> _WORK ORDER_
Repeat, line for line, only the span that opens at the "Close the Ms Calc window" line and closes at the final line below. Skip the pictures.

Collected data
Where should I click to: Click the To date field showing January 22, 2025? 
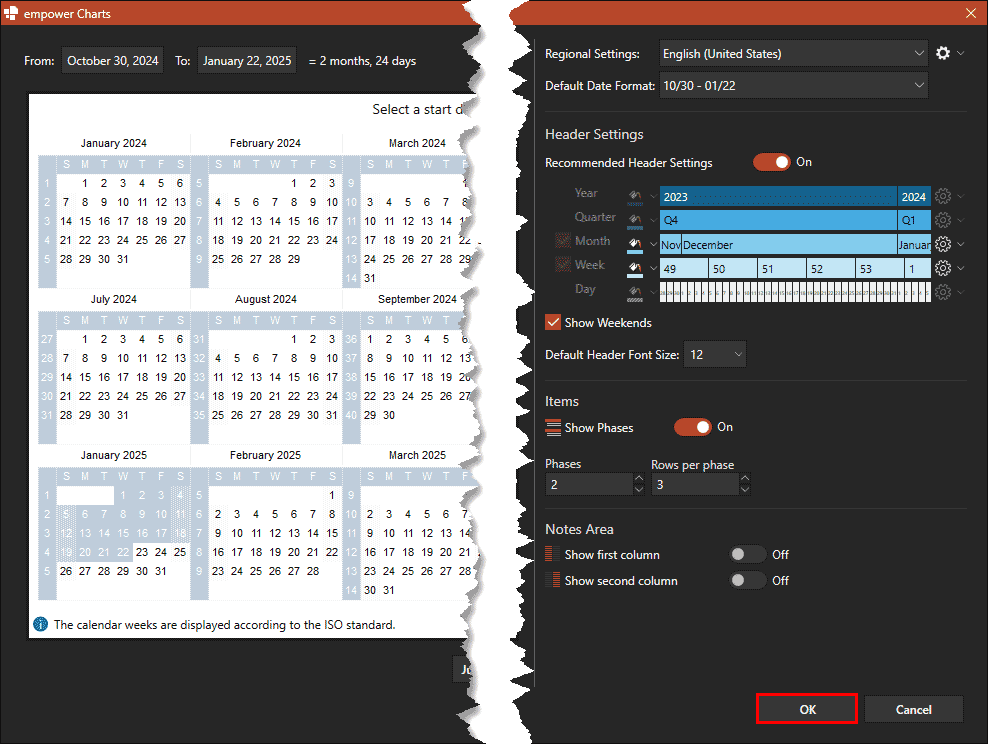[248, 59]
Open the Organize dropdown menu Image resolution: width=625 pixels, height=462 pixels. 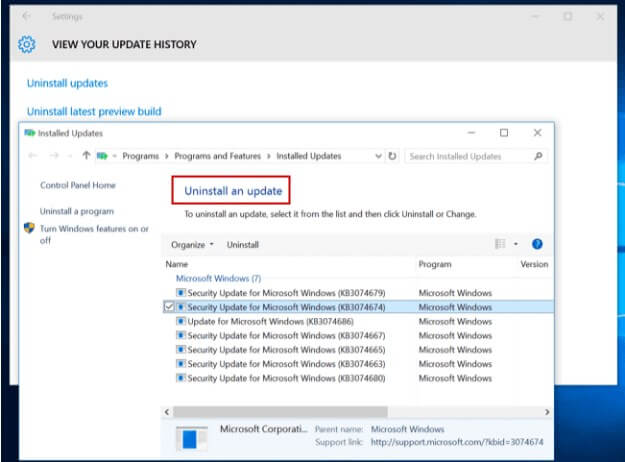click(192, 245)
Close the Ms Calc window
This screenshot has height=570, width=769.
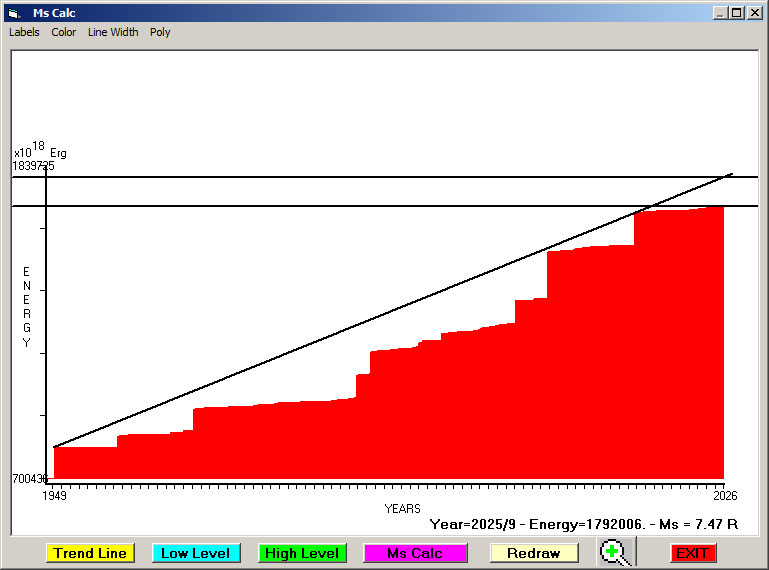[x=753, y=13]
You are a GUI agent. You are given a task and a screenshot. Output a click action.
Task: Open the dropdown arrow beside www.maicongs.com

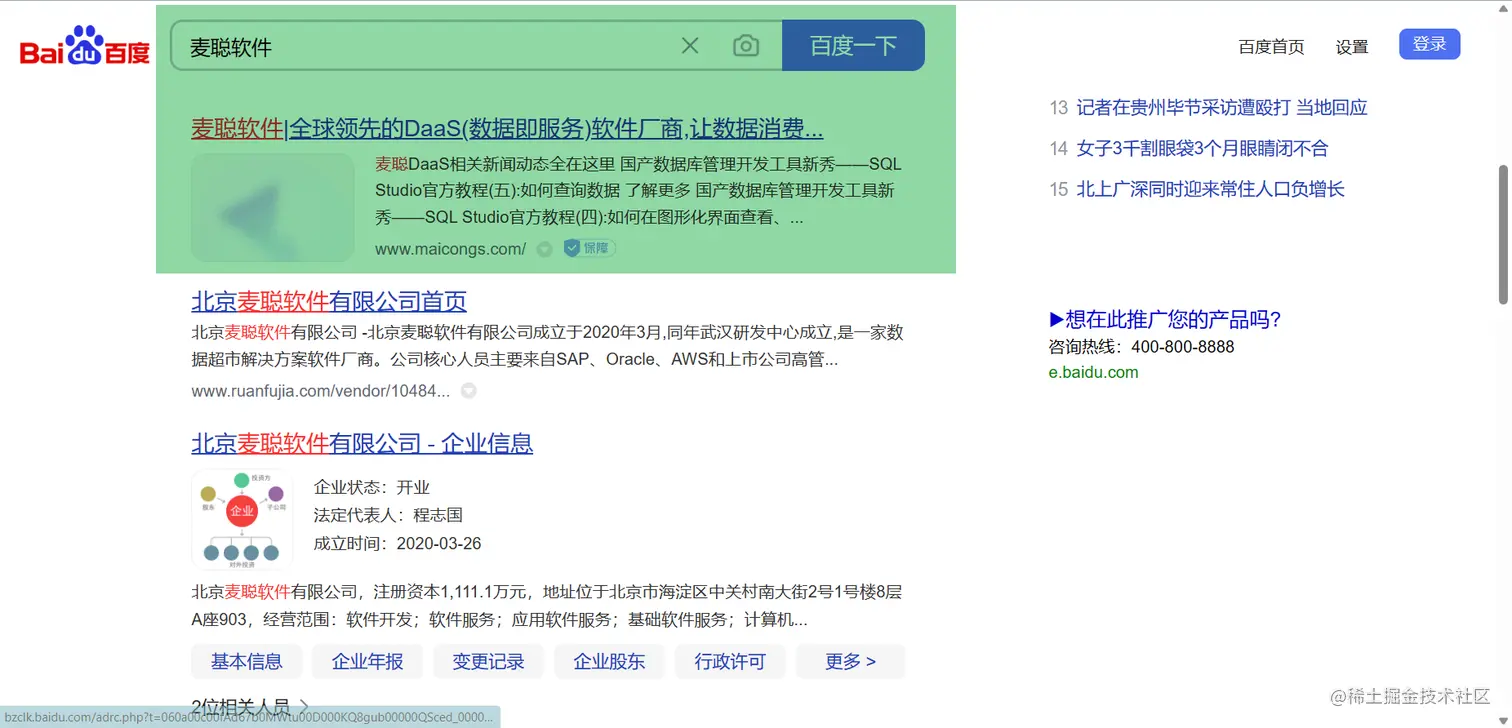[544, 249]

> _COMPLETED EXERCISE_
Close the Ms Calc window
This screenshot has height=570, width=769.
[x=753, y=13]
You are a GUI agent. You are given a task and a screenshot. Output a click action.
Task: Open the dropdown arrow beside www.maicongs.com

[544, 249]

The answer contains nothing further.